Calculate the electrostatic potential of a protein from its atomic structure

Overview

This use case describes how you can calculate an electrostatic potential surrounding a protein in aqueous solution. It uses the multipipsa software tool, which helps to automate these calculations by providing a python wrapper for the following open source software tools:

  • PDB2PQR: A tool that takes a protein structure in PDB format, adds missing hydrogen atoms, and creates a structure file in PQR format. The PQR file format is derived from the PDB format for describing atomic data, but with the occupancy and temperature factor fields replaced with atomic partial charges and radii.
  • APBS: A tool that calculates electrostatic potentials through solution of the Poisson-Boltzmann equation, one of the most common continuum models for describing electrostatic interactions between molecular solutes in salty, aqueous media.
  • In addition to automating these calculations, the main use of multipipsa is to compare the electrostatic potentials surrounding a set of similar protein structures. These comparisons are described in other molecular use cases.

Background

  • What is an electrostatic potential?

An electrostatic potential ϕ describes the potential energy of a unit charge located at a position r in an electric field. In a uniform dielectric medium with a dielectric constant ϵ, the electrostatic potential at a position r due to a set of fixed charges \(q_i\) can be calculated from Coulomb’s equation:

\[ϕ(r) = \sum_{i} \frac{q_i}{4 \pi \epsilon r_i}\]

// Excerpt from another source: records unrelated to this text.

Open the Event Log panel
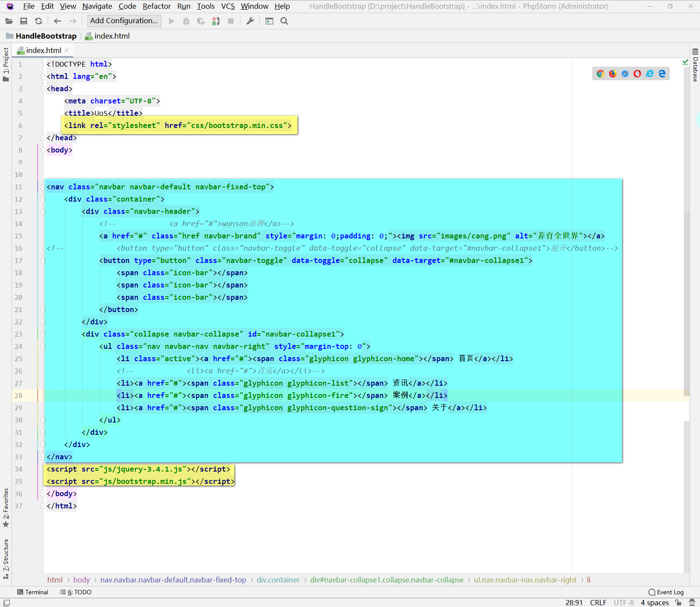 666,592
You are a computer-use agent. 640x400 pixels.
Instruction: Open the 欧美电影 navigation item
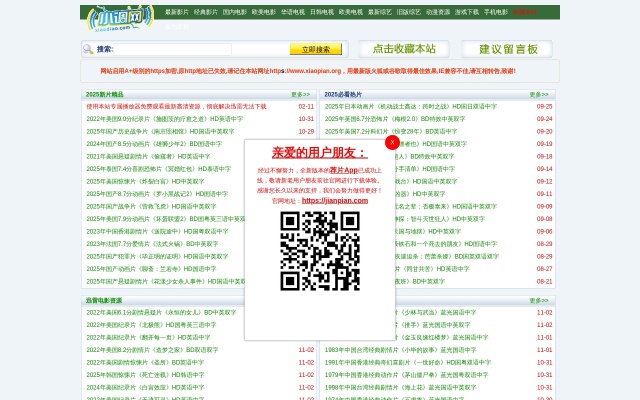pos(265,12)
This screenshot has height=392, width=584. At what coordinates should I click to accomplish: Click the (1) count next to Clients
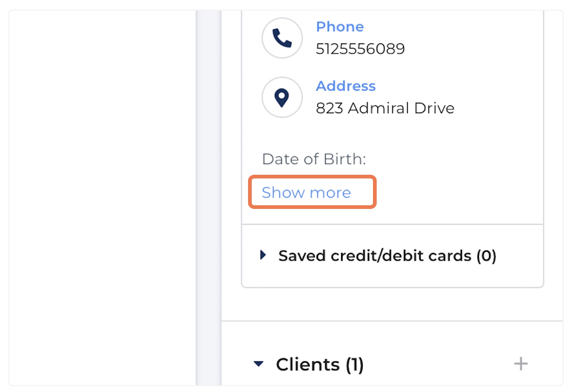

where \(r_i\) is the distance from point r to the \(i^{th}\) charge. For a protein in solution, we no longer have a uniform dielectric, as the interior has a much lower dielectric than the solvent. Here, we can calculate the potential by solving the Poisson equation:

\[▽(−\epsilon (r)⋅▽ϕ(r))=ρ(r)\]

which links the gradient of the electrostatic field \((−\epsilon (r)⋅▽ϕ(r))\) with the charge density ρ(r). Biological solvents are rarely pure water, and instead contain small dissolved charged ions. The total charge density in the region of the protein is then represented by the charge density due to the fixed charges in the protein (p(r)) and the dissolved ions, which are assumed to have a Boltzmann distribution. This leads to the Poisson-Boltzmann equation:

\[▽(−\epsilon (r)⋅▽ϕ(r))=ρ_0(r) + ρ(r) \sum_{i}z_i e_l c_i^0 exp{ \left( \frac{\partial z_i e_l ϕ(r)}{\partial k_B T} \right)}\]

where \(z_i\) is the net atomic charge of dissolved ion type i, \(c_0\) is its bulk concentration, \(e_l\) is the elementary charge, \(k_B\) is the Boltzmann constant and T the temperature. If the argument of the exponential function is small, and there is a 1:1 ratio of positive and negative charge ions of equal magnitude, this differential equation can be linearised to simplify its solution.


Input Data

In this use case, we use as our input structure a structure of the catalytic domain of the enzyme adenylyl cyclase 5 (AC5), modelled during the work described in Tong et al (2016). The following cell downloads this structure from the CSCS storage area.


Procedure

  • Structure of AC5 is visualized. The catalytic domain of AC5 is a dimer consisting of two protein chains. In the full structure of AC5 these two chains are connected by a series of transmembrane helices that anchor the protein in the post-synaptic membrane.
  • Then the Pdb2Pqr method is used to generate hydrogen atoms in the protein structure. Proteins contain a number of ionisable amino acids, which can exist in different protonation states, depending on the pH of the solution they are in. PDB2PQR can predict the states of these amino acids, at a given pH (defined as 7.4 in the last cell, a normal physiological pH), then add all missing hydrogen atoms to the structure, and assign atomic charges and radii to all atoms. By default, multipipsa assigns charges and radii from the Amber force field.
  • The APBS method used to solve the linearised Poisson-Boltzmann equation to obtain the electrostatic potential in the dx and UHBD file formats. It also creates a dx file describing the solvent excluded volume of AC5. This is used for visualization later.

Results

../../../_images/complex.png

This figure illustrates a structure of enzyme adenylyl cyclase 5 (AC5) .

../../../_images/electrostatics.png

This is a representation of a molecular viewer that demonstrates a computed electrostatic potential. The potential is set to zero inside the solvent excluded volume of AC5, to make visualization easier. The potential is displayed as two isopotential surfaces, at potentials of 1 \(k_B T/e\) (blue) and \(-k_B T/e\) (red). For comparison, the same potential is shown in Figure 4F of Tong et al (2016).